Stored entries:
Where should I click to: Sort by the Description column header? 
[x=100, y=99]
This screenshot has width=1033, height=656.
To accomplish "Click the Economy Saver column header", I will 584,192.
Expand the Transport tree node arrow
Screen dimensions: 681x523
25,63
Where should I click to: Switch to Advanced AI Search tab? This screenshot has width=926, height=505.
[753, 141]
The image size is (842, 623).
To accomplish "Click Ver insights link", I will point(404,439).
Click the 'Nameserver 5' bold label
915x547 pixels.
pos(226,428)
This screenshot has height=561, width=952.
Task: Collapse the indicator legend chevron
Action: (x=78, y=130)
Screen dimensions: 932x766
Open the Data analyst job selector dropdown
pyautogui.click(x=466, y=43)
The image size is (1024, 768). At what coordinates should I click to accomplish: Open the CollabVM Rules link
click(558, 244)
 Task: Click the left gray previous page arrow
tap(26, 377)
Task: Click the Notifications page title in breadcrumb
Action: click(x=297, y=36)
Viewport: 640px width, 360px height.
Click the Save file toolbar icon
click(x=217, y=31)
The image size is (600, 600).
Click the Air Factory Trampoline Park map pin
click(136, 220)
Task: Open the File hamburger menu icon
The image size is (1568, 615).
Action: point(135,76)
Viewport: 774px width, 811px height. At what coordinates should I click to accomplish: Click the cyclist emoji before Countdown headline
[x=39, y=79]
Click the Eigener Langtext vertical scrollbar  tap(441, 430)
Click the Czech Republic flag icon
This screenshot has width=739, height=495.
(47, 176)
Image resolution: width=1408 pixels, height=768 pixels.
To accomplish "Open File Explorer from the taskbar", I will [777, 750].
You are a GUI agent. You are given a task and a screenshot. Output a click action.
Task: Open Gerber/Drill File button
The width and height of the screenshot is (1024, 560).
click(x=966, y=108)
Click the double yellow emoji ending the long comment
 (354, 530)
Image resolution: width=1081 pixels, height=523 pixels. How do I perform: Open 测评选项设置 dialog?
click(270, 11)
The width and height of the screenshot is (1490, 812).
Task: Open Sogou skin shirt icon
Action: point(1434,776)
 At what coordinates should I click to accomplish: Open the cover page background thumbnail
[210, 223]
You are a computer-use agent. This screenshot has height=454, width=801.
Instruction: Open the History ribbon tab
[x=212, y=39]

WHAT YOU ARE ASKED TO DO:
Find every line in the records above that contains the word "agent", and copy each one.

YOUR SOLUTION:
You are a GUI agent. You are given a task and a screenshot. Output a click action.
You are a computer-use agent. This screenshot has height=454, width=801.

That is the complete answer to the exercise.